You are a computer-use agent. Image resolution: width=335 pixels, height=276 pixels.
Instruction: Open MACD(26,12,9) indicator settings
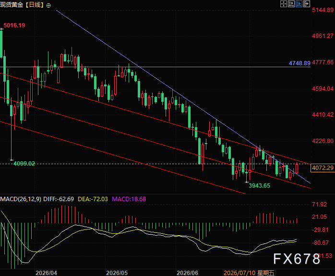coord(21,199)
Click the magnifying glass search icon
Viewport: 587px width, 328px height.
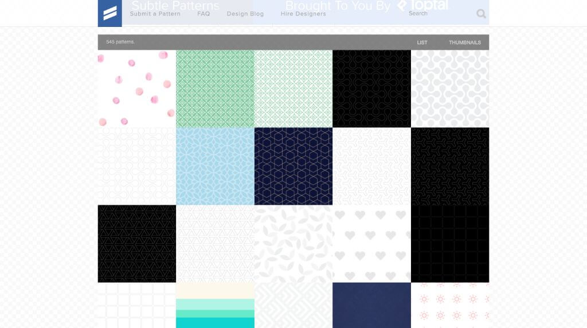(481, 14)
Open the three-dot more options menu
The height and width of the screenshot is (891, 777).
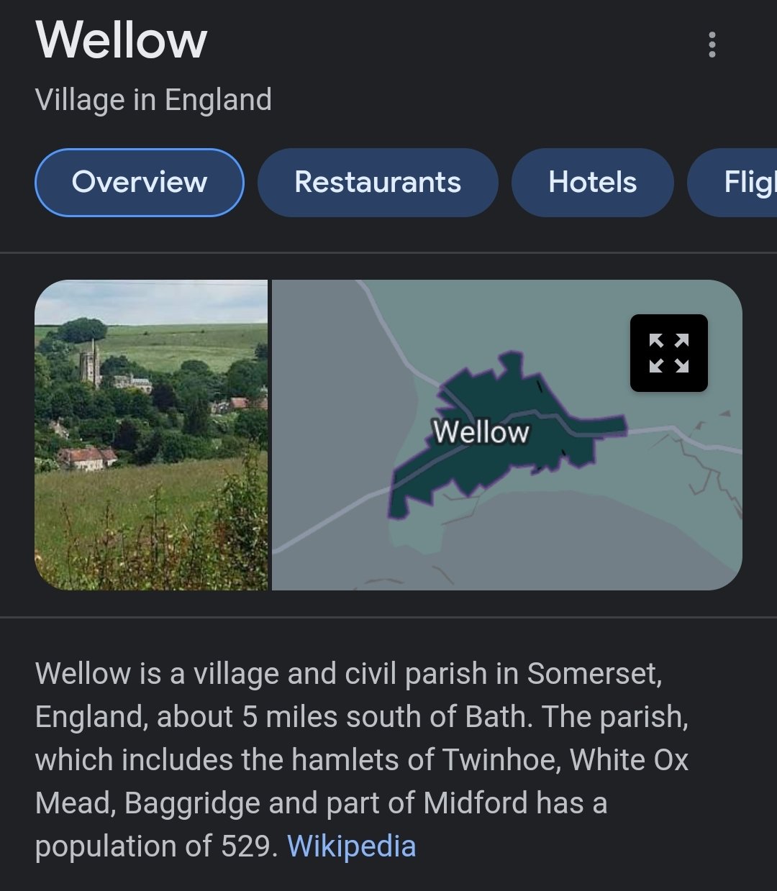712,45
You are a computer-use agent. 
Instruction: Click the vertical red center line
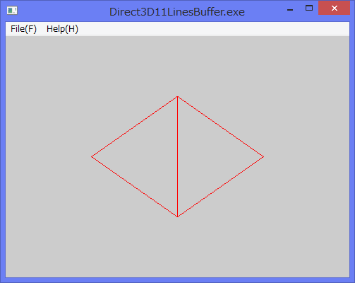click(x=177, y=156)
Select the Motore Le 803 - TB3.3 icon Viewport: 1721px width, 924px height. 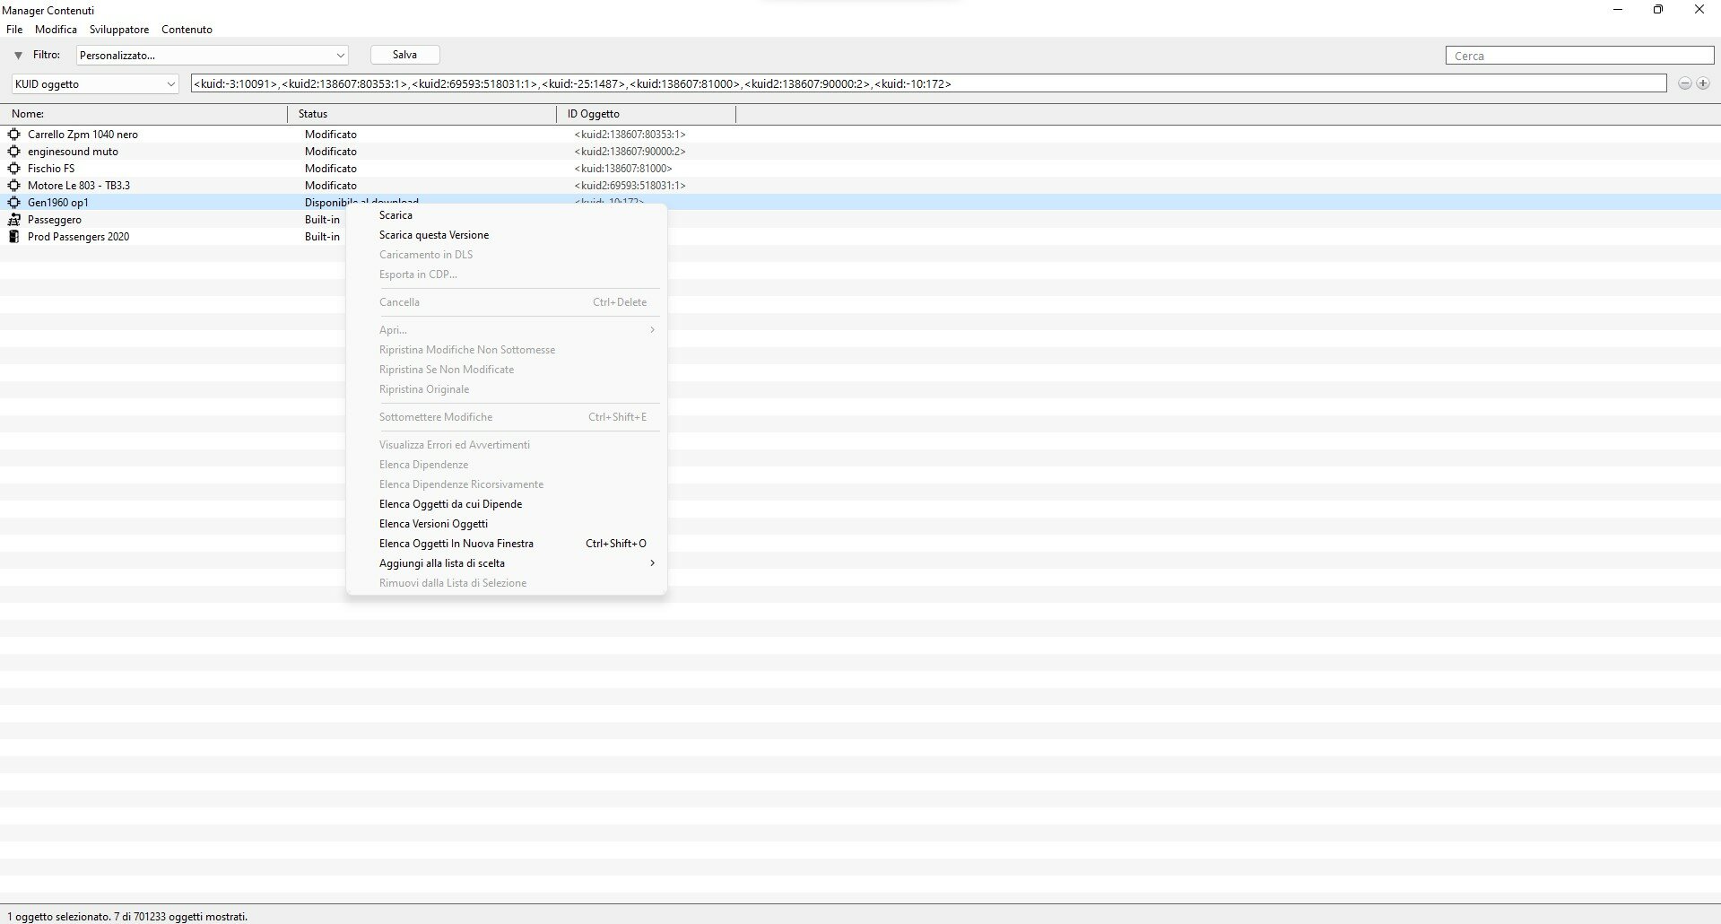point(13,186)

---

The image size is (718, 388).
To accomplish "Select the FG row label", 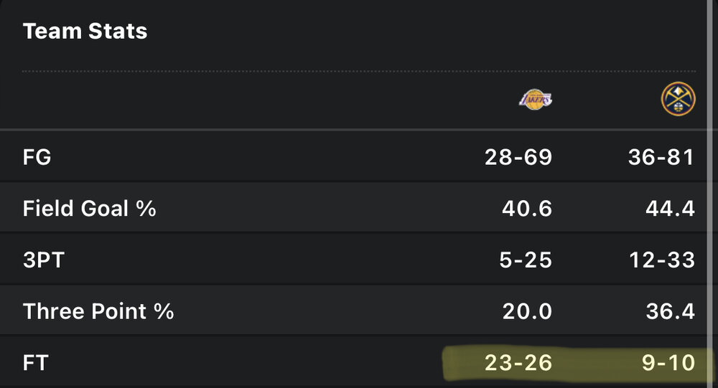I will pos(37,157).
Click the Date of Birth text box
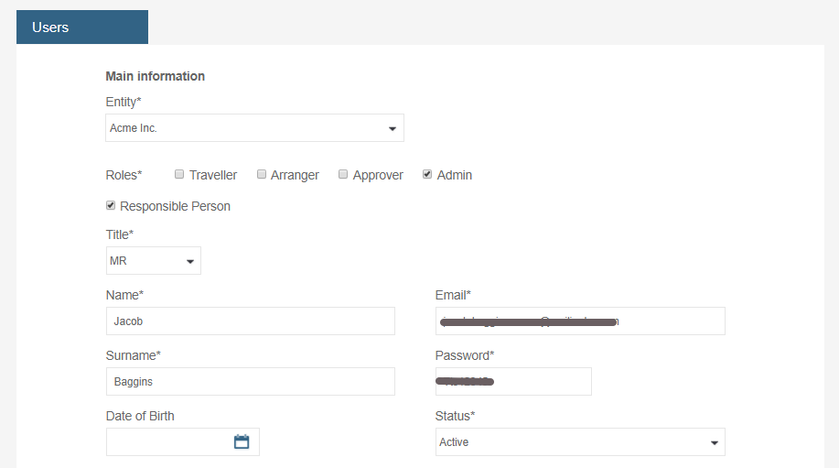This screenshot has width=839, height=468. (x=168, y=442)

▶ TASK BRIEF
List each line in the data above that contains the string "agent", treating uppercase and lowercase letters as different.

▶ RESULT OF THIS TASK
You are a computer-use agent. Image resolution: width=335 pixels, height=276 pixels.
You are a computer-use agent. 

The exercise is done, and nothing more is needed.